La signification concrète de ces propos deviendra claire lorsque les troupes israéliennes investiront Gaza six mois après. Les tueries de Khan Younes furent assez sommaires, selon des témoins oculaires et de quelques survivants. On ordonna aux hommes de la ville de s'aligner sur la place principale et on leur tira dessus jusqu'à ce que leurs corps gisent dans une longue rangée. Certains restés à leur domicile furent tués chez eux.

L'épisode de Rafah fut plus compliqué et se déroula dans le courant de la journée, quand des gens furent amenés dans une école pour que les Israéliens puissent déterminer s'ils étaient des guérilleros ou des soldats [de l'armée égyptienne]. Ici il y eut bien plus de survivants qu'à Khan Younes; ces derniers décrivent comment certains ont été abattus sur le trajet vers l'école et d'autres battus à mort avec des bâtons au moment où ils entraient dans la cour.

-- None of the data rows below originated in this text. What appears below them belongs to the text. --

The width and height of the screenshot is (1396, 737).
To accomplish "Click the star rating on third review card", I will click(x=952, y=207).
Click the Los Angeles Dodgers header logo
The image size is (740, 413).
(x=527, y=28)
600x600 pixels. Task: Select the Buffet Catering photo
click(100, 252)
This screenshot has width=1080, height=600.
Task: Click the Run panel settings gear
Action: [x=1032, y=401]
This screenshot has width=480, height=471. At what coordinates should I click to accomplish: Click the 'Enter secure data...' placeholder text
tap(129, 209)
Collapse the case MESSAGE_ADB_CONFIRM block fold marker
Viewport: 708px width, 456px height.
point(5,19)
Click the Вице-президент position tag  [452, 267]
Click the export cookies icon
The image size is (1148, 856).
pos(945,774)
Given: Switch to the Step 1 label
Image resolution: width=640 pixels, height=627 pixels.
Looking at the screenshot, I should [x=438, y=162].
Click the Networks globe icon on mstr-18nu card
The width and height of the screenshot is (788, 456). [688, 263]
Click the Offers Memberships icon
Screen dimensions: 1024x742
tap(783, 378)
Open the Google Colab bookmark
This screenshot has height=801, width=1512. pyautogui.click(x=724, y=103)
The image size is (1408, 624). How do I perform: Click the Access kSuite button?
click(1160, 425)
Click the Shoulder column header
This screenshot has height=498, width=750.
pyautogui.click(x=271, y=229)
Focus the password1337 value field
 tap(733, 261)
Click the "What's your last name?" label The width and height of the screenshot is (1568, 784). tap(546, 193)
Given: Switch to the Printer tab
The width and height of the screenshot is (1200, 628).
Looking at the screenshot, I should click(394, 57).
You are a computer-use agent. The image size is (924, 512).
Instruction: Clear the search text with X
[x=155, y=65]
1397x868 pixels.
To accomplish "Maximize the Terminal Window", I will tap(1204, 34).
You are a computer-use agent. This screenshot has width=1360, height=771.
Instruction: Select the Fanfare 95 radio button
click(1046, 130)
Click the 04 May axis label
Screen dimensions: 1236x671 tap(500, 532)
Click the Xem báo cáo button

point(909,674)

L'armée israélienne avait nommé deux officiers pour mener une enquête sur "lincident de Rafah," ainsi que le qualifiait un communiqué top secret 'Le même communiqué disait que 40 à 60 personnes avaient été tuées et 20 blessées). Le chercheur mandaté par Sacco n'a trouvé aucun rapport d'enquête dans les archives de l'armée.

Gaza a changé radicalement depuis l'enquête de Sacco. En 2005, Israël a unilatéralement démantelé les colonies juives et retiré ses soldats tout en maintenant un contrôle strict des frontières de Gaza. En 2007, le Hamas a pris le contrôle de gaza et en 2008 - 2009 l'enclave a été soumise à une attaque israélienne dévastatrice. Dans ce flot déconcertant d'événements, l'enquête de Sacco sur ces massacres vieux d'une cinquantaine d'années est un des guides les plus sûrs pour comprendre la haine avec laquelle Palestiniens et israéliens s'affrontent.